--- START OF Data shown ---

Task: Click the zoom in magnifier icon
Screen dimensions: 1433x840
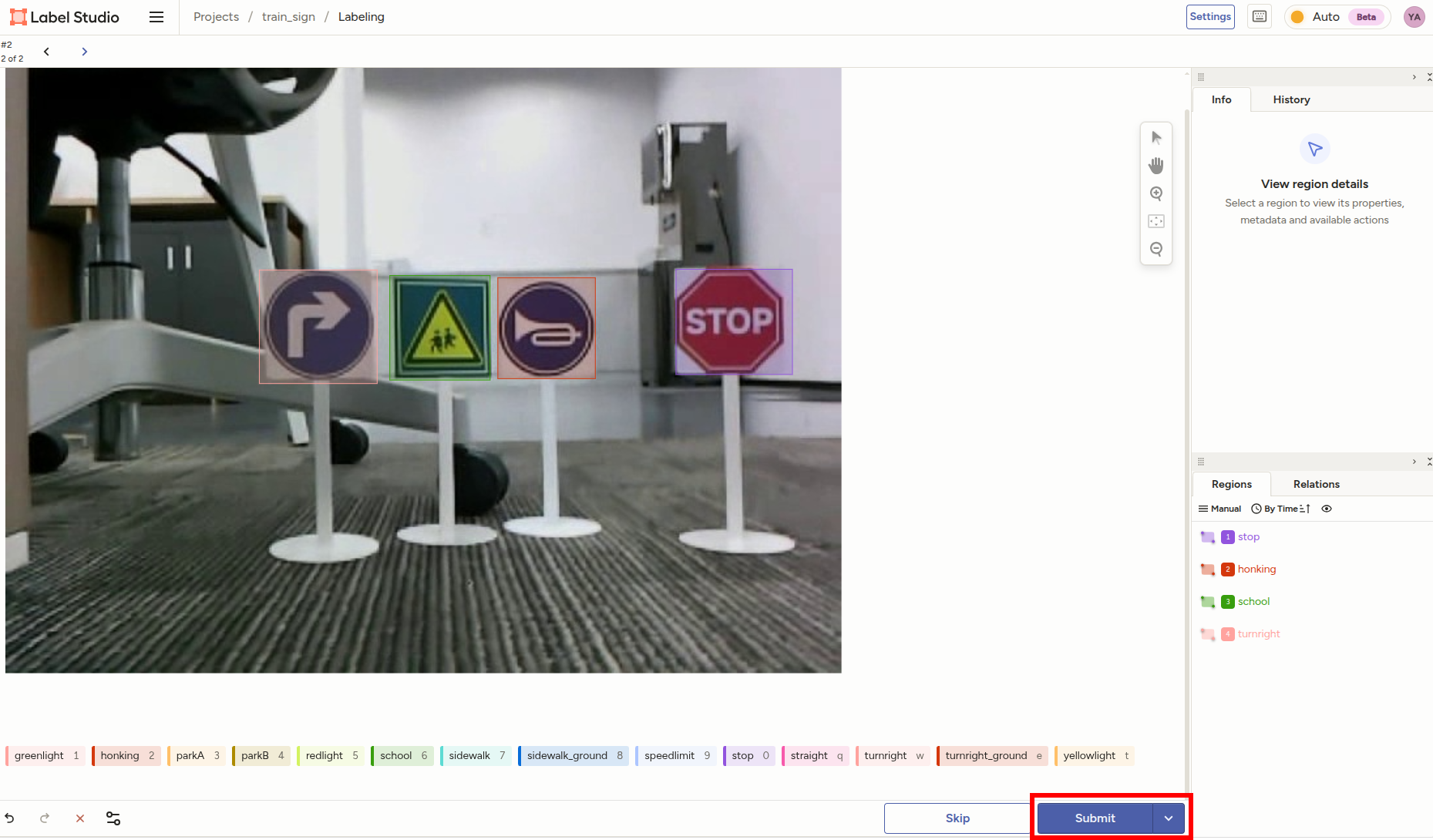Action: click(x=1155, y=193)
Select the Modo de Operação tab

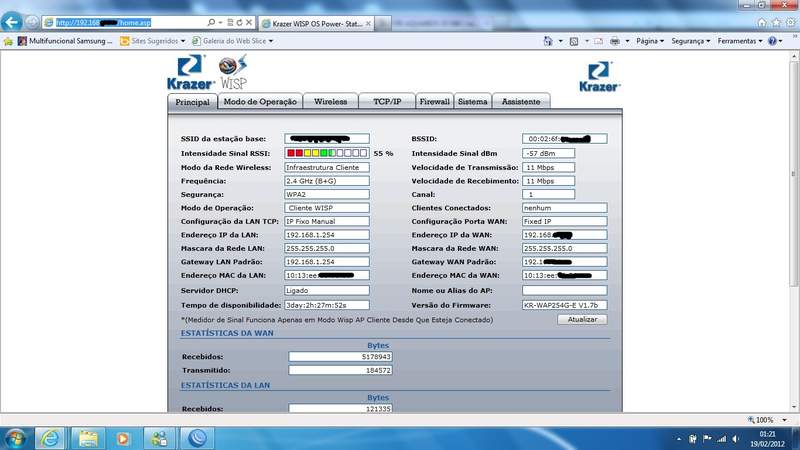pos(260,101)
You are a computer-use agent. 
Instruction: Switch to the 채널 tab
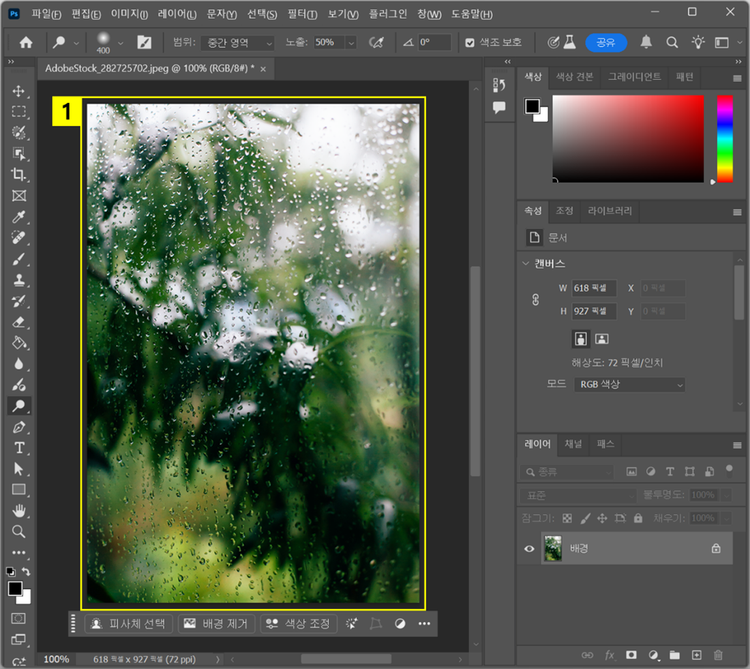coord(573,444)
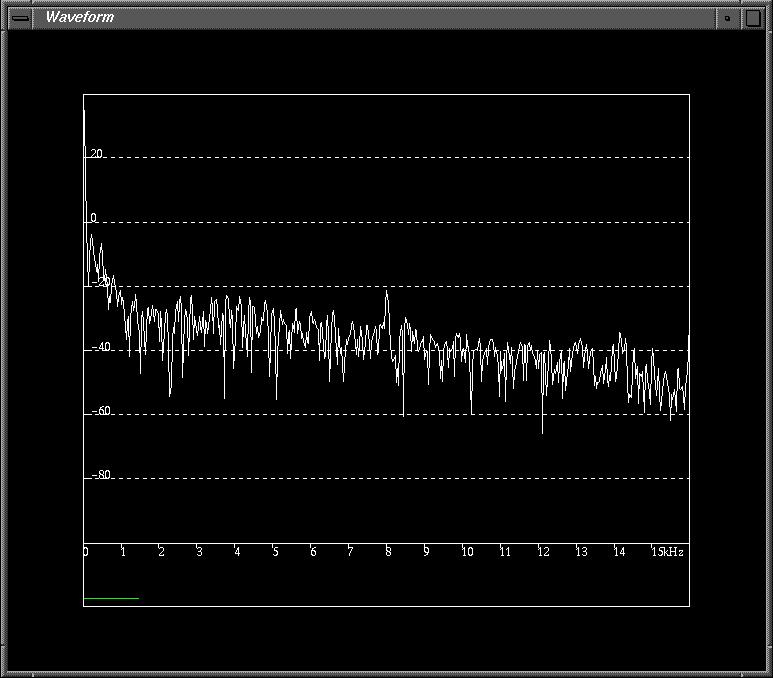Click the Waveform title bar text

(x=80, y=17)
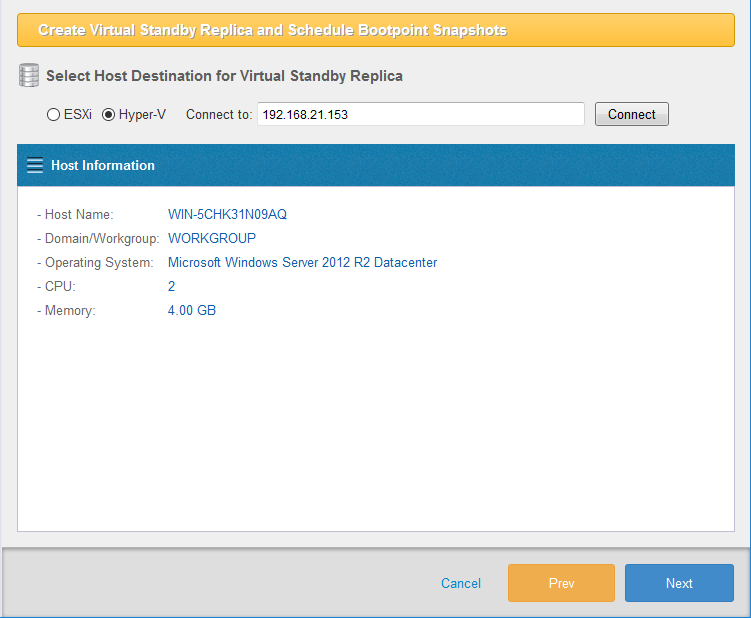
Task: Proceed with the Next button
Action: [679, 583]
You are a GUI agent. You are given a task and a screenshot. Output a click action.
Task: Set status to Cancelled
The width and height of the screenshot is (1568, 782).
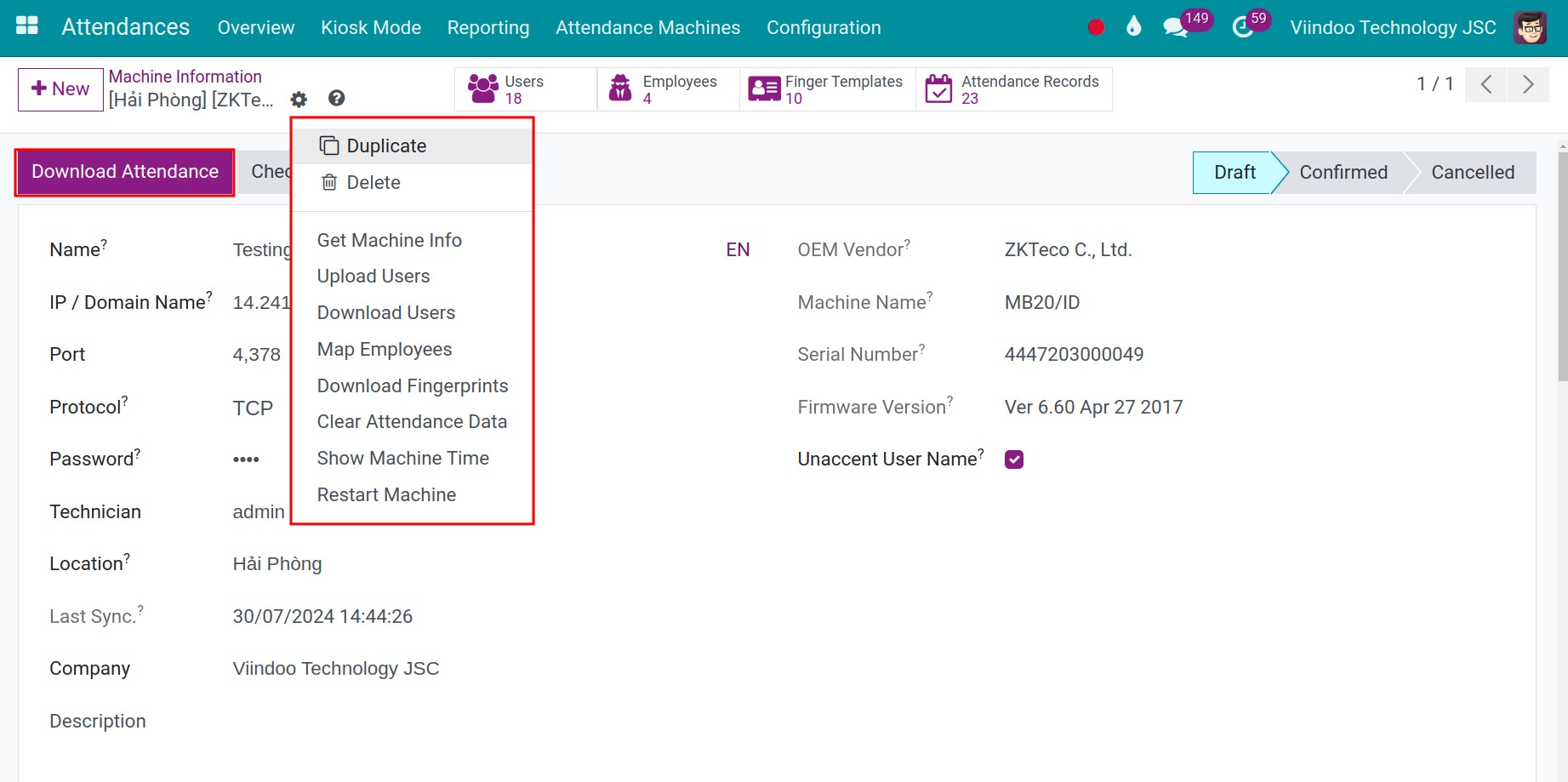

--- END OF Data shown ---

* [Task]: Copy every one of the lines above word for word, without the pictures.

* [The reply]:
Task: Click the zoom in magnifier icon
Screen dimensions: 1433x840
Action: click(x=1155, y=193)
Select the Modo de Operação tab

pos(260,101)
You are a computer-use agent. 
Instruction: Switch to the 채널 tab
coord(573,444)
Click the Waveform title bar text

(x=80, y=17)
Task: Proceed with the Next button
Action: [679, 583]
You are a GUI agent. You are given a task and a screenshot. Output a click action.
Task: Set status to Cancelled
The width and height of the screenshot is (1568, 782).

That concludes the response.